A novel aspect of our study was that for both flanking and intron sequences the over-representation of the poly(dA) and poly(dT) tracts were actually more pronounced in less (A+T)-rich organisms as compared to the most (A+T)-rich, Dd and Pf. Also novel was that poly(dA) and poly(dT) tracts showed negative slopes between the organisms' DNA (G+C)% composition and the threshold value. Thus, the higher the (G+C) base composition, the lower the tract length at which over-representation occurs. In fact, the highest over-representations of homopolymer tracts were observed in median (G+C)% organisms from 30–50%. Also, the distribution was almost symmetric with respect to the different organisms' (G+C)%. We believe that these results could be explained as a result of the insertion of retrotransposon elements into DNA. Eukaryotic transposons are known to be a widely occurring class of repeated DNA sequences ranging in size from about 1 kb to 8 kb. They contain inverted sequence repeats at their termini. The most common transposon class is comprised of retrovirus-like transposons , thought to arise from the integration of retroviral RNA sequences into a given eukaryotic genome. The resulting retrotransposon elements do not represent infectious viral DNA and are not transcribed since they lack accompanying promoter sequences. These DNA sequences do possess a poly(dA).poly(dT) tract that resulted from the 3' poly A tail on the original viral mRNA that formed the retrotransposon.
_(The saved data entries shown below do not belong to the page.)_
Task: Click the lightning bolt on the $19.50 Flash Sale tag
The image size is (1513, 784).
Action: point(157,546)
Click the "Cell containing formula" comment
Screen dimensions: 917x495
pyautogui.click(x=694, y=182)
Typical retrovirus-like retrotransposons, such ascopiainD. melanogasterandIAPinM. musculus, are known to occur in thousands of copies in their respective genomes . Therefore, inserted retrotransposon elements represent the likely origin of the excess over-representation of poly(dA).poly(dT) sequences that we observed in the majority of eukaryotes in this study, irrespective of their overall base composition.